STEP THREE: DAY THREE (DS in T-minus 1 day)

Day three is, you guessed it, 15 minutes again. Today your day would start at 6:15am, with meals and naps being 45 minutes earlier than normal. Again, this can be tricky, especially if you have commitments or appointments during the day that don’t agree with you being early, so you may need to adjust your schedule a bit, but by tomorrow, you’ll be back on track, so the pain in minimal!

STEP FOUR: DAY FOUR (Hello, Daylight Savings)

Today you begin at 7am again- although it’s the old 6am! It can still be a little tricky with your babes- especially as dinner is suddenly in daylight! So don’t worry if your day is still a little wobbly for the next day or two, it will iron out pretty quickly!

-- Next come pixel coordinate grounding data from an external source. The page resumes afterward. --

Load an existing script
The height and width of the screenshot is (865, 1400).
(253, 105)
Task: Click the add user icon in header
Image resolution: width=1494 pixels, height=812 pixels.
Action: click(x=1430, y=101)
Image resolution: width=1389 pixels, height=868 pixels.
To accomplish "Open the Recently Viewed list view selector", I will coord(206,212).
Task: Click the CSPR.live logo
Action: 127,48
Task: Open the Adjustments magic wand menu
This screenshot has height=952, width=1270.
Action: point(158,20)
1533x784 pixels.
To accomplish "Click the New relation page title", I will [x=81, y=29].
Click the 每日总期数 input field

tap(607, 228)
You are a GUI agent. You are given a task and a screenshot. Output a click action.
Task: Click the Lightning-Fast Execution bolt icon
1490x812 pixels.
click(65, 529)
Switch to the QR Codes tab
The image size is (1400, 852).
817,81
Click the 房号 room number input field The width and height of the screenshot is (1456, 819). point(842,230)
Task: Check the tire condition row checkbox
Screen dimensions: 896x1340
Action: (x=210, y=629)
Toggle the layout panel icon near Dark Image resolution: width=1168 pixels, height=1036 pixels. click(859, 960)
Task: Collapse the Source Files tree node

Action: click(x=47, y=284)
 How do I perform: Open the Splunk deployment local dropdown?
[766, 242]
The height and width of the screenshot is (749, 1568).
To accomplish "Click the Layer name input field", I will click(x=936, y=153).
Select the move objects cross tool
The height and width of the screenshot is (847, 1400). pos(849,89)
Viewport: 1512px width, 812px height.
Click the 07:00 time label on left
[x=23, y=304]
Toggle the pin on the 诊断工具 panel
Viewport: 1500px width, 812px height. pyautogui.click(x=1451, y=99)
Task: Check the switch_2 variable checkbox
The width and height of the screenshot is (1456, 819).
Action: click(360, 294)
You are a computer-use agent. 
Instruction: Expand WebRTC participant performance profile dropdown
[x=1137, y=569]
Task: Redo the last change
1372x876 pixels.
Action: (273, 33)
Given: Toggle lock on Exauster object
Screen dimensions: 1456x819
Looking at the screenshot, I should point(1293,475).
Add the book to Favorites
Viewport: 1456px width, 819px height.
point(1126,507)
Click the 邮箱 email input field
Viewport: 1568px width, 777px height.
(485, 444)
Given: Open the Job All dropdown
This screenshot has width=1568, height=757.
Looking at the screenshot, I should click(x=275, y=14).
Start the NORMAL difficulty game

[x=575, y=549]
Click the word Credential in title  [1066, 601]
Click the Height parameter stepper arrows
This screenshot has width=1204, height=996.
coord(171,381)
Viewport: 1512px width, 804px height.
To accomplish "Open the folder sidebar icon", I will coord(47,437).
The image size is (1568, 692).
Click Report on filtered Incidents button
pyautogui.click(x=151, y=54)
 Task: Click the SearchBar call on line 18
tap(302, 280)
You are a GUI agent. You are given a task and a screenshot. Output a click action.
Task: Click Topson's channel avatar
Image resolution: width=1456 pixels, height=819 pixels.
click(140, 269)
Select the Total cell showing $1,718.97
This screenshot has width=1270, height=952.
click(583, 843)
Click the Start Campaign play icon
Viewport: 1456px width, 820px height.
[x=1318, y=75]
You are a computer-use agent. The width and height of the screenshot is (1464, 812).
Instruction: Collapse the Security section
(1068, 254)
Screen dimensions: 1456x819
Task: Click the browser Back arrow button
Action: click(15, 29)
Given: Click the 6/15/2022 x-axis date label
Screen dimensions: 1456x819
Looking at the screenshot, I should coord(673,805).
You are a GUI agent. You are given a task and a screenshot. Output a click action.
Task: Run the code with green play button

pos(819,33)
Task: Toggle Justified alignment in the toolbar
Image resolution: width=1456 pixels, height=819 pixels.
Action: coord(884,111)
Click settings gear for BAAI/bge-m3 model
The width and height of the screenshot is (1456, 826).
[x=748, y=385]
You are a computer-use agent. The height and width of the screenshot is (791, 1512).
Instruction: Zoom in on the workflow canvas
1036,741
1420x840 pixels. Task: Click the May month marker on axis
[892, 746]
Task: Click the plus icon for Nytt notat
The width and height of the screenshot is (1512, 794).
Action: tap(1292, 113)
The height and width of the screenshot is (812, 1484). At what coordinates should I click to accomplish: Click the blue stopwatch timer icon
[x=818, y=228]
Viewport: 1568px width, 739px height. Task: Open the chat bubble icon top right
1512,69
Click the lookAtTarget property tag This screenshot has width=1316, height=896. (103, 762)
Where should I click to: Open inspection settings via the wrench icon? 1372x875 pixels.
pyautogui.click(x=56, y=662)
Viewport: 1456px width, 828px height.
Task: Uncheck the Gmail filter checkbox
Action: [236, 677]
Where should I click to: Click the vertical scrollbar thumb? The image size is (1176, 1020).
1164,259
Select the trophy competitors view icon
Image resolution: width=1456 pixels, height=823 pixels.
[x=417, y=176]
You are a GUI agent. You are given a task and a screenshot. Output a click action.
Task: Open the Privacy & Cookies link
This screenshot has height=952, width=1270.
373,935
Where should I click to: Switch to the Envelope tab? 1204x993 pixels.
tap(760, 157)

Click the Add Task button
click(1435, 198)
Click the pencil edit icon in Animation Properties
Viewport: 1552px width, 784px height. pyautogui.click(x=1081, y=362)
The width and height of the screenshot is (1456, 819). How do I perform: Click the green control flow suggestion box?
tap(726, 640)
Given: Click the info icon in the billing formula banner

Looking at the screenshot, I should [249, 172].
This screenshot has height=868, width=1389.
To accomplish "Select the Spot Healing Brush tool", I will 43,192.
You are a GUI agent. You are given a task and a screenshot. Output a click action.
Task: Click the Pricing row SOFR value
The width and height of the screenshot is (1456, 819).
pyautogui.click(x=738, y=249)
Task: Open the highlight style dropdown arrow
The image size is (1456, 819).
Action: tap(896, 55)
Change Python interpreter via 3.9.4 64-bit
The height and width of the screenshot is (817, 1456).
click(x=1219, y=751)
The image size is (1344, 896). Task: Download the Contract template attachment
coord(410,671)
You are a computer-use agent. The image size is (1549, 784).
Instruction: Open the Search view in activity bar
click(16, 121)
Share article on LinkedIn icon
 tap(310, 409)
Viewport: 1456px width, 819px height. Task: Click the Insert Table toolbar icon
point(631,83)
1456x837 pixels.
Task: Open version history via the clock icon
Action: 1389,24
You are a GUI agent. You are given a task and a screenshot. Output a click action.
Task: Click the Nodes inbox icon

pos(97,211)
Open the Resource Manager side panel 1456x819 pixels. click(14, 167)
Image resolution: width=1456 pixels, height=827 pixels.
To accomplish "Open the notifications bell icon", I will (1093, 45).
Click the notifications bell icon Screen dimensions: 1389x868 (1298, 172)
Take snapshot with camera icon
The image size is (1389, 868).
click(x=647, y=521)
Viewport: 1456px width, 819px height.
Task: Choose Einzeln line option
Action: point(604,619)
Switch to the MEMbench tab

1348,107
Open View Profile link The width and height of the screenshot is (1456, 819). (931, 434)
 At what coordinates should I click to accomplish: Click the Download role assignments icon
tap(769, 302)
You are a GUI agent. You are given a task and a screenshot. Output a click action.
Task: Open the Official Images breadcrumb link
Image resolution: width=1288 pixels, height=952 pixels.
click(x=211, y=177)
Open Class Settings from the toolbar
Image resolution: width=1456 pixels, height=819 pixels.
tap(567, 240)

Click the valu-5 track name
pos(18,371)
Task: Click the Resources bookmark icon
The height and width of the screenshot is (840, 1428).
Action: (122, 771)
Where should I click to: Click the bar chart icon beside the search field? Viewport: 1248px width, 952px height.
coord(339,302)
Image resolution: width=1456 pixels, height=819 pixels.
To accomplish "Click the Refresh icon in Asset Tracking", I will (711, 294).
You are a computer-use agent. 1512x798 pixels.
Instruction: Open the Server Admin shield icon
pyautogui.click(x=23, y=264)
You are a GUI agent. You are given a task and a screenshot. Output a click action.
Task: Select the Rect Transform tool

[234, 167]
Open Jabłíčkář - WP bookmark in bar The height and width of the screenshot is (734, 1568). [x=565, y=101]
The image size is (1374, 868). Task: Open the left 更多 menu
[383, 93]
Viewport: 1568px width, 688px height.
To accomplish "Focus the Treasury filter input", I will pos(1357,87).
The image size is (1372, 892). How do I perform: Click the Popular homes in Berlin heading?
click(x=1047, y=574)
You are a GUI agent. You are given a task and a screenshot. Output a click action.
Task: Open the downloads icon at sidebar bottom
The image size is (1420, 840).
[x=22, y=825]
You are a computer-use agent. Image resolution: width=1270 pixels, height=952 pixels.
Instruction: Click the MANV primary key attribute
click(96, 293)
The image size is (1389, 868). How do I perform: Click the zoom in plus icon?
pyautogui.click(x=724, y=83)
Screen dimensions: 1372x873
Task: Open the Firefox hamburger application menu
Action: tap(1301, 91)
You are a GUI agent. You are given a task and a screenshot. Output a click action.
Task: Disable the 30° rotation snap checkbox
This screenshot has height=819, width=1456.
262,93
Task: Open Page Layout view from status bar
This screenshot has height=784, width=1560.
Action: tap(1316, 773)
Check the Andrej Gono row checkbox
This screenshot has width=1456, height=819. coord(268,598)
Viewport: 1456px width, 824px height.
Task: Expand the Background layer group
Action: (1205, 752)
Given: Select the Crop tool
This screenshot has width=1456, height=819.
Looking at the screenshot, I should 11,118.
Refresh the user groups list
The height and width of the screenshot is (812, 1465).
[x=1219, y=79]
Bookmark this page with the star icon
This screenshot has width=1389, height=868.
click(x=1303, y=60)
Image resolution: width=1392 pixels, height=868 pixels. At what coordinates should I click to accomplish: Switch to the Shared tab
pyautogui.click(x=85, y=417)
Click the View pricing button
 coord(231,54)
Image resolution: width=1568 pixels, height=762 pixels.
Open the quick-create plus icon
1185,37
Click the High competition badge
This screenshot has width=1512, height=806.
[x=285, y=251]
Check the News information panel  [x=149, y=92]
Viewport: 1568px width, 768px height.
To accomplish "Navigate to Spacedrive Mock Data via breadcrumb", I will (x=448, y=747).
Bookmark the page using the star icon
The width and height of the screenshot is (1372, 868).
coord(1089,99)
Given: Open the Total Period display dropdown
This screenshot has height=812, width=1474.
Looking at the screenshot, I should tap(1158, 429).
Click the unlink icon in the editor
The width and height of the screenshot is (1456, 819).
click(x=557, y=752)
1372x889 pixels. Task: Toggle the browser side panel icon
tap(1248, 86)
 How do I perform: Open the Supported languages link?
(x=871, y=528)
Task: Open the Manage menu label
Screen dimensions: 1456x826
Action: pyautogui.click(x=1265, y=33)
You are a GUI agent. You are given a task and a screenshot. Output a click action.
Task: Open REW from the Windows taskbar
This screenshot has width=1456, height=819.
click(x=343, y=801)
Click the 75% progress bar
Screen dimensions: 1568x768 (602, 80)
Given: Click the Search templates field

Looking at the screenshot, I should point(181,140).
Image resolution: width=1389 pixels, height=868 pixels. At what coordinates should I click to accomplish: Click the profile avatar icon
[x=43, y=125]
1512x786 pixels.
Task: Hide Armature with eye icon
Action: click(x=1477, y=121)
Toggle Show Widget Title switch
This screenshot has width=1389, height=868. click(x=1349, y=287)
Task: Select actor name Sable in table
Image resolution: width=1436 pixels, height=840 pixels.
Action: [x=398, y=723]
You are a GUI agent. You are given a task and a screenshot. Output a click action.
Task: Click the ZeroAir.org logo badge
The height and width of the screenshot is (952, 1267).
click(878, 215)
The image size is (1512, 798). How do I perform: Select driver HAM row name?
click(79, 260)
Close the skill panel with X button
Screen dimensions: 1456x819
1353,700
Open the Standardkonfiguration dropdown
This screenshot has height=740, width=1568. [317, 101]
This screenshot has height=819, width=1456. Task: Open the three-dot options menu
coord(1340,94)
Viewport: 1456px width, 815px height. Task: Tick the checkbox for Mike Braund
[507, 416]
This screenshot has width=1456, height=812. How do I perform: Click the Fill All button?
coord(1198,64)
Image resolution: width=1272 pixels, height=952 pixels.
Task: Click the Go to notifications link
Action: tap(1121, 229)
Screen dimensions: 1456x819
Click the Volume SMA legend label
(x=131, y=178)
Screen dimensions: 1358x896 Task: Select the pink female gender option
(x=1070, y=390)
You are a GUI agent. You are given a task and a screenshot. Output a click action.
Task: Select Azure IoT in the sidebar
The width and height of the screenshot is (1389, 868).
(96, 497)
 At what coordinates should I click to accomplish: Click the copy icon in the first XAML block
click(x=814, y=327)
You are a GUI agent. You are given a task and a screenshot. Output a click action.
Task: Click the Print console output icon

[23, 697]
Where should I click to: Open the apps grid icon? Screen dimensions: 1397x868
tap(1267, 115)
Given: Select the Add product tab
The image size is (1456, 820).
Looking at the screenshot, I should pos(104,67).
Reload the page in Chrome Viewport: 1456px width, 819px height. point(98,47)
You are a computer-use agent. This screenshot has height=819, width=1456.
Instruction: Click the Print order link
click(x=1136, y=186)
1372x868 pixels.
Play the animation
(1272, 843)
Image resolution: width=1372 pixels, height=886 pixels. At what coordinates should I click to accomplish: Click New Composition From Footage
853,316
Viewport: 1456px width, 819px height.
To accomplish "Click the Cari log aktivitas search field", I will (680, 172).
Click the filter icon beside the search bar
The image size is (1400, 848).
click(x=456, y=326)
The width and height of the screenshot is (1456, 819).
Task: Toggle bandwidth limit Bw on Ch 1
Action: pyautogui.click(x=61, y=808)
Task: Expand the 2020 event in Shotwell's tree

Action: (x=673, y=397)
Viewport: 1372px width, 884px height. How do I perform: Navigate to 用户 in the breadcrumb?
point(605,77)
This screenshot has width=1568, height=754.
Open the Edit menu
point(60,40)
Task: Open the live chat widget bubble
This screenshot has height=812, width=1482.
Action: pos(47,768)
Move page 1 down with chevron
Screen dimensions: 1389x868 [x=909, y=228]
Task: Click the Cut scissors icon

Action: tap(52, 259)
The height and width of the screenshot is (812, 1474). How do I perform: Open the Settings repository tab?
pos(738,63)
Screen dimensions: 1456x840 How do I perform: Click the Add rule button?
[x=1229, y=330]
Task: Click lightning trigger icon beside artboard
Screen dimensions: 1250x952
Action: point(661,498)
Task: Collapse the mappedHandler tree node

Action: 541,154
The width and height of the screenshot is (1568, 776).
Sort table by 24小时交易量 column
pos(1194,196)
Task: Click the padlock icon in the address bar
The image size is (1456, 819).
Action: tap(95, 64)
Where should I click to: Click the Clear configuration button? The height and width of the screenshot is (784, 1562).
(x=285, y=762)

Of course, you can opt to perform this shift over a longer period of time- for example, you could ease into it over two days for each step (so the first 15 minutes for two days, the second 15 minutes for two days etc), or you could do it in 10 minute increments each day over a week, but however you do it, the gradual progression backwards (or forwards!) will save you a stack of pain rather than trying to explain to a baby why their lunch is either early or late all of a sudden- because their body clock doesn’t understand such a sudden shift! I’ve found that it helps me too- because I’m thinking in different time increments for those few days before the clock moves, by the time I get to it happening for real, my mindset is already there, so the adjustment is easier for my own body clock as well.

So good luck! I hope you find success with it too- while it’s great to have more sunshine at the end of the day during summer, the time change can really do your head in for a while. I say let’s meet half way and just move it half an hour forward for the whole year (haha!)